SATMC: a SAT-based Model-Checker for Security Protocols
Even under the assumption of perfect cryptography, the design of security protocols is notoriously error-prone. Many published protocols have been implemented and deployed in real applications only to be found flawed years later. The problem is that often security protocols hide subtle flaws that are difficult to detect by a human inspection.
- Approach: SATMC reduces the problem of checking whether a protocol is vulnerable to attacks of bounded length to the satisfiability of a propositional formula which is then solved by a state-of-the-art SAT solver. This is done by combining a reduction technique of protocol insecurity problems to planning problems and SAT-reduction techniques developed for planning and LTL that allows for leveraging state-of-the-art SAT solvers.
- Features: SATMC provides a number of distinguishing features, including the ability to
- check the protocol against complex temporal properties (e.g. fair exchange);
- analyze protocols (e.g. browser-based protocols) that assume messages are carried over secure channels (e.g. SSL/TLS channels).
- Success Stories: SATMC has been used to detect
- a serious vulnerability on the SAML-based Single Sign-On service for Google Apps;
- a flaw in a “patched” version of the Asokan, Weidner, Shoup protocol for optimistic fair exchange [csf2007];
- an authentication flaw in the SAML 2.0 Web Browser SSO Profile [sec2011]. SATMC has also been used by SAP Research to perform a complete formal analysis of the SAP NetWeaver SAML Next Generation Single Sign-On.

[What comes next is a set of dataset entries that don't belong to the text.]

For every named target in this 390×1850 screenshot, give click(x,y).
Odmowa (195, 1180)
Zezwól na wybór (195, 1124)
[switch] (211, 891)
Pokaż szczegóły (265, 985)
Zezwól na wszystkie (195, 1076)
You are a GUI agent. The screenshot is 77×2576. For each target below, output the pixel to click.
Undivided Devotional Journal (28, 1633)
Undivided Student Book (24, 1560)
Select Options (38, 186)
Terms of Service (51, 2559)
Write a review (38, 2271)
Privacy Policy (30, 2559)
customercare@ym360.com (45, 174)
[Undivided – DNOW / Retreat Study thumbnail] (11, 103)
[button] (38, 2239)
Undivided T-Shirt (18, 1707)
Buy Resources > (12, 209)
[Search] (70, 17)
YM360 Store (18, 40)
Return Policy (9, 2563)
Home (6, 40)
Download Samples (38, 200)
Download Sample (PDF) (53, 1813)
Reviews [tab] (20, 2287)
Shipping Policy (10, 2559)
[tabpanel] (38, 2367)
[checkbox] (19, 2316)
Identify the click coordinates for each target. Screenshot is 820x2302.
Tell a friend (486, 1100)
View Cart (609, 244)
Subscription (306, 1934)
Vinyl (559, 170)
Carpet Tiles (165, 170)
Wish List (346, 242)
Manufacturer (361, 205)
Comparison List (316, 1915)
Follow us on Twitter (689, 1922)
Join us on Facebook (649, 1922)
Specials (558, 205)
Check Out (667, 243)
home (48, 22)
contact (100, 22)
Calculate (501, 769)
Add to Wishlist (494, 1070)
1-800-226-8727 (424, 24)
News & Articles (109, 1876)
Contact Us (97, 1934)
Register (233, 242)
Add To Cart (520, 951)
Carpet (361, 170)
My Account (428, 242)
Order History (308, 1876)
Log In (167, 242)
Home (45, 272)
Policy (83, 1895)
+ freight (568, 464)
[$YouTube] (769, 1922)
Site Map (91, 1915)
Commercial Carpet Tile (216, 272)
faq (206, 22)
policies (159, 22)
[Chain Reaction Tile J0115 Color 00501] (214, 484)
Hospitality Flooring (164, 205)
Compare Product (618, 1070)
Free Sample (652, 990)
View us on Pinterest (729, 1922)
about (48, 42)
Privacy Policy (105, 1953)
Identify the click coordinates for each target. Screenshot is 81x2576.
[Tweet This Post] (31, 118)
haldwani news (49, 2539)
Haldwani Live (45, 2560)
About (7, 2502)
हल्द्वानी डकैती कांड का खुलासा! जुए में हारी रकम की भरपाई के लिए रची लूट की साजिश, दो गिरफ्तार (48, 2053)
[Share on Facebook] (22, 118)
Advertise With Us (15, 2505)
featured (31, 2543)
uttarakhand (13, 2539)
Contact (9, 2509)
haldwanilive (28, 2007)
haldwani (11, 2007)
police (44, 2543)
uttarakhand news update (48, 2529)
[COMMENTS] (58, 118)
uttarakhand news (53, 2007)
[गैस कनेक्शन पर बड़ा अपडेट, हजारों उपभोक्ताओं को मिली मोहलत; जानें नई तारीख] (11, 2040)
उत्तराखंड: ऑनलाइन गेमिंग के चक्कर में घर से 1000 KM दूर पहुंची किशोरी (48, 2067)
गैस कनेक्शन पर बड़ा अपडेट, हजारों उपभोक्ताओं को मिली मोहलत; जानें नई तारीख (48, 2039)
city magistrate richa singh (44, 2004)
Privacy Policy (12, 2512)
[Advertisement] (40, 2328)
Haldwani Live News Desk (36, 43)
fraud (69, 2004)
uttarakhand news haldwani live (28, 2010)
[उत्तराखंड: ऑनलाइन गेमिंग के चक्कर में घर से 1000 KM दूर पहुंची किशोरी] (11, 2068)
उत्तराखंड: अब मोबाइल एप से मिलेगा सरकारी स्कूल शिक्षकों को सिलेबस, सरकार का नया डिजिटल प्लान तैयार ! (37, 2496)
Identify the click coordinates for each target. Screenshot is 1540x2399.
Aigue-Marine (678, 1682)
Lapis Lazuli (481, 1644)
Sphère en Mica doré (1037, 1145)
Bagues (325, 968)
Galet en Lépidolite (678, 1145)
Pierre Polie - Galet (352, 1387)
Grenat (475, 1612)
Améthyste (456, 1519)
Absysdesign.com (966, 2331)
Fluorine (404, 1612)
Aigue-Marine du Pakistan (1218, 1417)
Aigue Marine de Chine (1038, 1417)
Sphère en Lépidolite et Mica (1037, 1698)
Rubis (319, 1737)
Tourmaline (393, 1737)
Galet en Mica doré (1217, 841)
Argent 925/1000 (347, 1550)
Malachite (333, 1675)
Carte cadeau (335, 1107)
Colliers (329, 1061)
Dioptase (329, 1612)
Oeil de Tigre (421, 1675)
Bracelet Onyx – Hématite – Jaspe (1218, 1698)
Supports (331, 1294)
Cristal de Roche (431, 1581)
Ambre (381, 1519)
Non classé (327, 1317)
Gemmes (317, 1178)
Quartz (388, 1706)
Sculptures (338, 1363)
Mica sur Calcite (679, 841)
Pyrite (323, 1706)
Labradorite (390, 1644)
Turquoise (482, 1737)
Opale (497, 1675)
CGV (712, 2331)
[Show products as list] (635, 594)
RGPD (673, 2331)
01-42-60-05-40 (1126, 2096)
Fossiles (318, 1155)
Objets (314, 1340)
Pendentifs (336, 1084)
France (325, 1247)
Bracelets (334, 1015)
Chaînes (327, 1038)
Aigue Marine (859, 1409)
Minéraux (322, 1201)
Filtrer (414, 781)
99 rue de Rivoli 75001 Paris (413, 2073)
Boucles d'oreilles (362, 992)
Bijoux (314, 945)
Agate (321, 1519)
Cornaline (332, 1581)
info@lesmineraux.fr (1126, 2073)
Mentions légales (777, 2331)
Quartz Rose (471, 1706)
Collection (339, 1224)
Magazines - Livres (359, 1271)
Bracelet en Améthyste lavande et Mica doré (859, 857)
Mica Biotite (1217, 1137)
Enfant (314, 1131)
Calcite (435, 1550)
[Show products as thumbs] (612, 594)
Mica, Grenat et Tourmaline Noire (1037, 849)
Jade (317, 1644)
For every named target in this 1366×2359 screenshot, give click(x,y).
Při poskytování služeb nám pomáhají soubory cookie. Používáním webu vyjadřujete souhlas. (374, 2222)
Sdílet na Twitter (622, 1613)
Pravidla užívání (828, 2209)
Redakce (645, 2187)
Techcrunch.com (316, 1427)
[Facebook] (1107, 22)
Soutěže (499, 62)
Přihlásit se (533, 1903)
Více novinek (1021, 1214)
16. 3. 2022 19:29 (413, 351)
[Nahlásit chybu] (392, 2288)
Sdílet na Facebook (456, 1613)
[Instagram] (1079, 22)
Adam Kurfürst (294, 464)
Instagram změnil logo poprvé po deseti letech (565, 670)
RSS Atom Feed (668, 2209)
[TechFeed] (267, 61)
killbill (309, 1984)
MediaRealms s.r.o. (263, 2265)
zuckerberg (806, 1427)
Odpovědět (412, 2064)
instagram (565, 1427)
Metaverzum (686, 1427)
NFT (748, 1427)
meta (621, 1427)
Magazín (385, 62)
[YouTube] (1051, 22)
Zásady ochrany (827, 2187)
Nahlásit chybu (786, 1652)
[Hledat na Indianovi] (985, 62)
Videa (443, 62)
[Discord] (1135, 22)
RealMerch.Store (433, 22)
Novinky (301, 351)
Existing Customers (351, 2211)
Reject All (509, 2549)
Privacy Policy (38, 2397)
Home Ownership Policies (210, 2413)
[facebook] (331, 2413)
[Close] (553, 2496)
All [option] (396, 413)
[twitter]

- Usage: SATMC is used in several advanced research prototypes and industrial tools:
- SATMC is one of the back-ends of the AVISPA Tool and of the AVANTSSAR Platform.
- SATMC is used as an automated testcase generator in Tookan, a tool for analysing PKCS#11 security tokens;
- SATMC lies at the core of a Security Validator for business processes developed by SAP Research which is currently being experimented within SAP Netweaver BPM.